As I ramped up my pace bit by bit, the pack ahead of me surged away and I was quickly left with some breathing room, though still with lots of runners on either side. Suddenly, a thin, very bright white line flashed by beneath my feet. What? That couldn't be a quarter-mile mark, could it? Glancing up, I saw the first split, indeed at a quarter-mile: 1:58.
WHAT?!?!?! Are they timing this thing on the fifths of a mile? Are their timers off? If that was my quarter-mile split, the clock was off. Period. How disappointing to know that.
Pound pound pound along. The only uphill of the course (and a mild one at that) is the prominent feature of the second quarter. I slowed my pace only the slightest, barest bit, choosing to maintain my breathing rhythm rather than get into the dangerous territory of 2-in, 2-out - which quickly leads to coughing, which in turn results in a more sluggish pace.
Defeating the hill, here comes the half-mile mark and another clock: 3:59. Holy shit! What's going on here?
The third quarter is a leg-stretching pleasant downhill and everyone's pace ramped up another notch. I felt my footstrike settle into a beautiful, perfect heel-toe (rare for me) and my legs felt like they were born to be right there, right then. I zipped by another clock and didn't quite see it. Something about a --:39. Whatever. I was too focused on what I could see just a quarter-mile down the road - a big arch of blue-and-white balloons!
Passed a very helpful little sign: 200 Meters To Go. Yippee, Skip, cuz I's gettin' TIR'D. There's the finish and there's the clock and...
POW!! I cross the finish line at (officially) 7:43! (Take off that first five seconds and I ran that mile in 7:38!) (Forgive the obsession with exclamation points, but I am absolutely floored by the results.)
I cannot emphasize how stunned and elated I am that not only did I achieve my 9 minute mile, I WASTED it. Not only did I crack 8, I SHATTERED it!
Now I'm thinking...what pace could I sustain for two miles? Three? Could my next 5K reace perhaps be at a 9-minute average pace?
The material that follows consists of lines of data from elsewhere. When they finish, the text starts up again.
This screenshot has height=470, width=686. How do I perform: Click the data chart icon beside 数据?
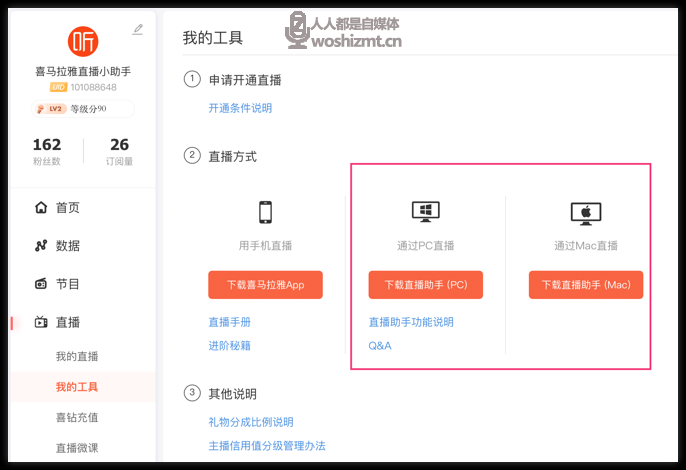tap(41, 246)
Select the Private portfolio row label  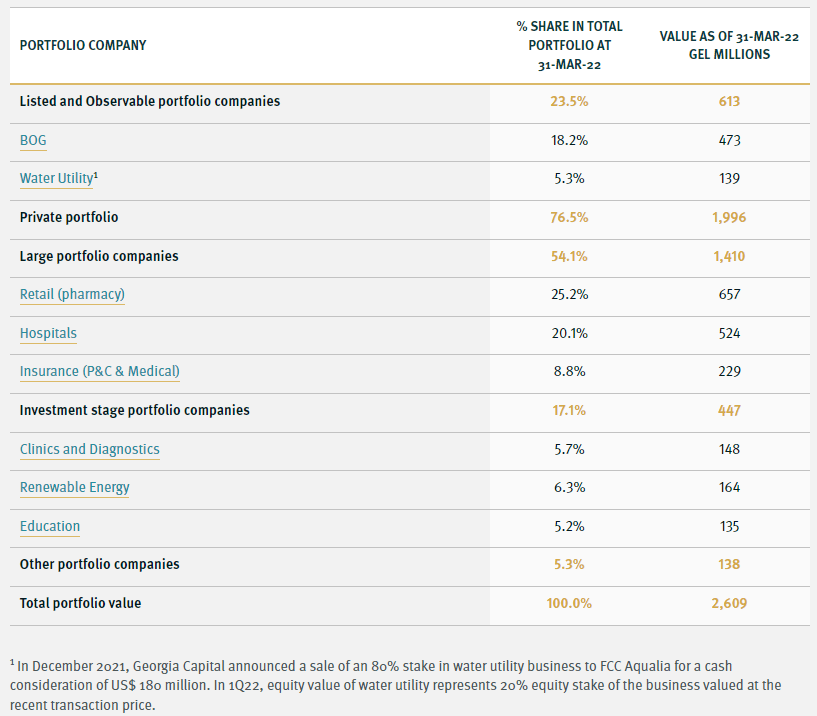tap(69, 217)
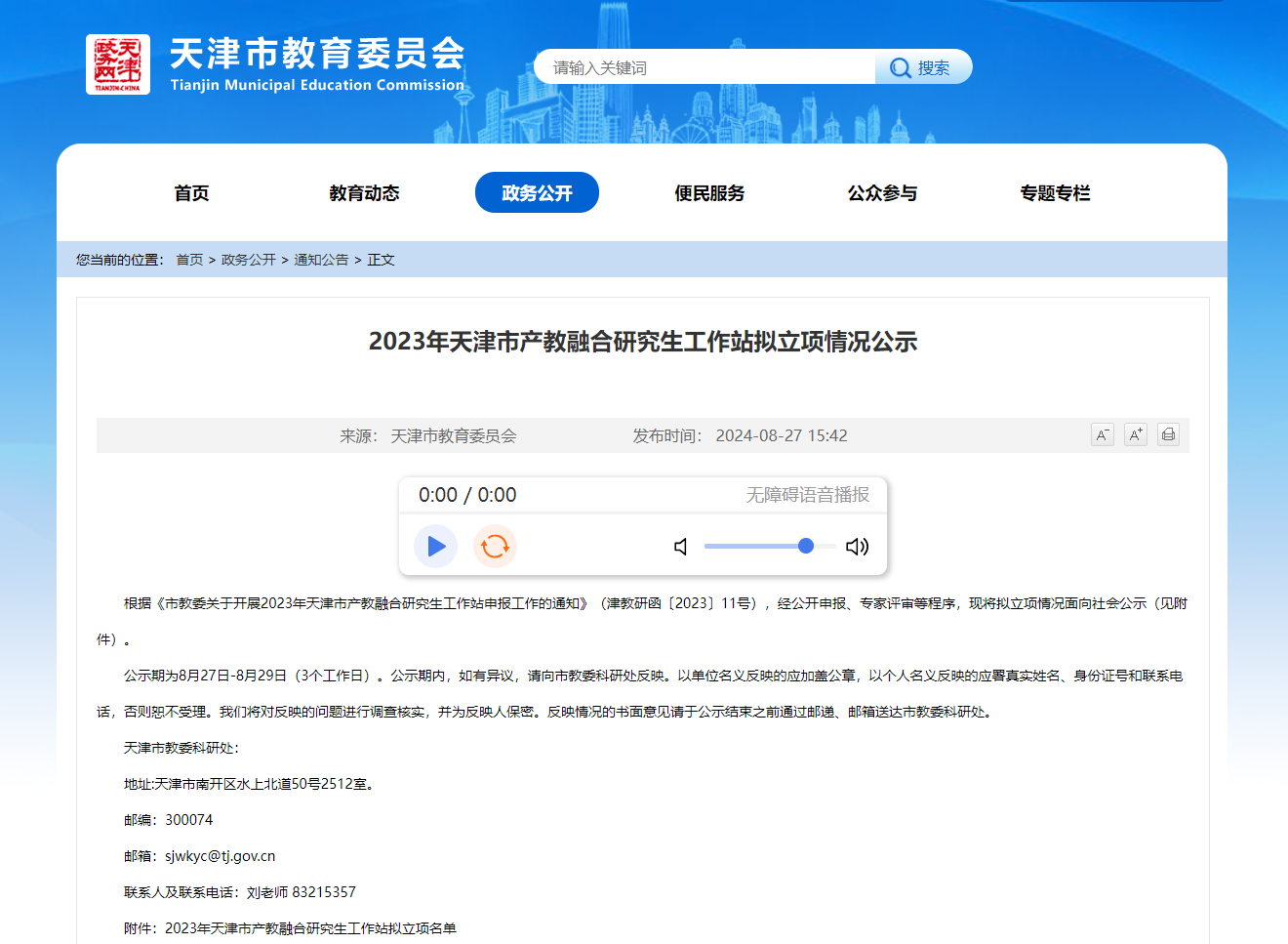The image size is (1288, 944).
Task: Click the print page icon
Action: (1168, 434)
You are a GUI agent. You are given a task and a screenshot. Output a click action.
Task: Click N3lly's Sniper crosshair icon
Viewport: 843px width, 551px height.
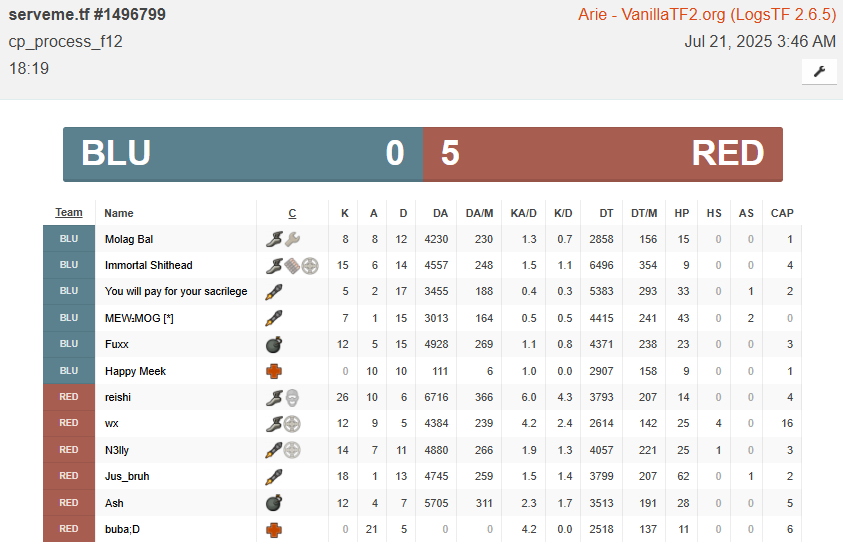292,450
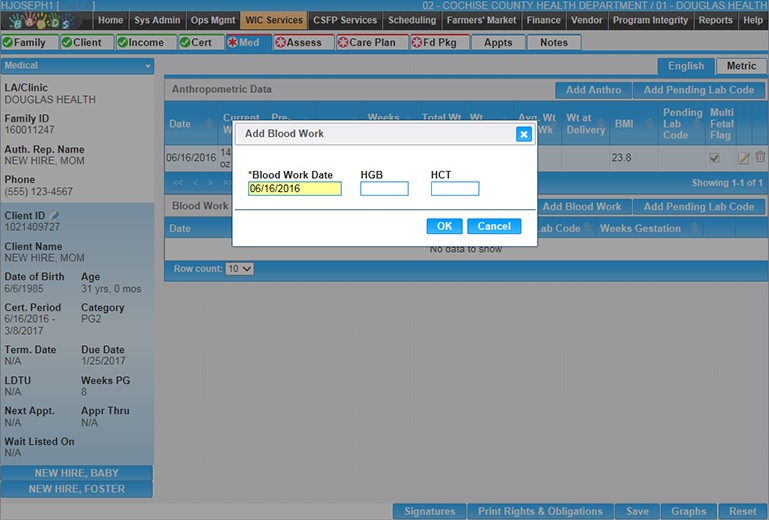Expand the Medical panel dropdown
Image resolution: width=769 pixels, height=520 pixels.
pyautogui.click(x=148, y=66)
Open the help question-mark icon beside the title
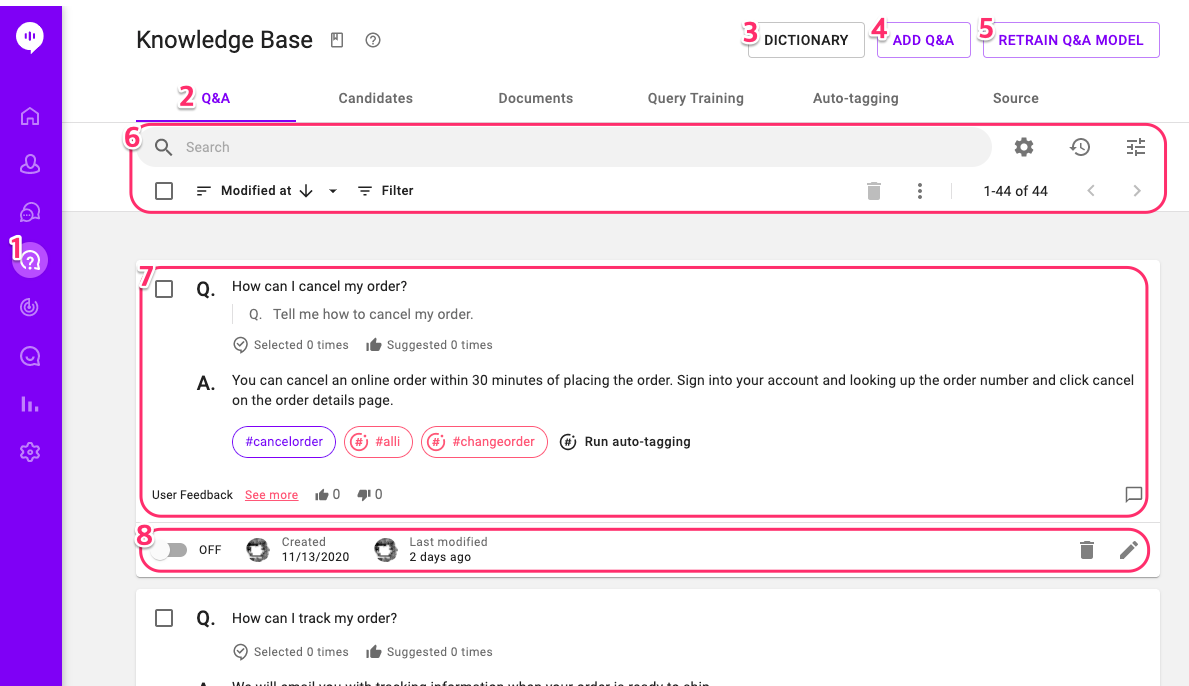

These are the challenges that us going, right runners?
As a cool-down, I did a loop of Central Park (see today's long run entry) and feel that I really had a good workout today. As I finished up, I joined the spectators for the last heats, one of which featured my friend Crista Hartmann, a Mercury Master, who also broke a 9-minute mile. Not half bad for a 63 year old. She kicks ass!
It was very exciting watching the last four heats of invited women, invited men, professional women, and professional men. The men's pro heat was particularly astounding, as favorite Alan Webb led for most of the race, quite solidly for the middle two quarters, but was overtaken ("spanked", I think, is the word), by Australia's Craig Mottram. It was an astounding race and I had a vantage point that let me see the ESPN commentator's live motorcycle-mounted shot as the race progressed.
Next race: Staten Island Half. See you there!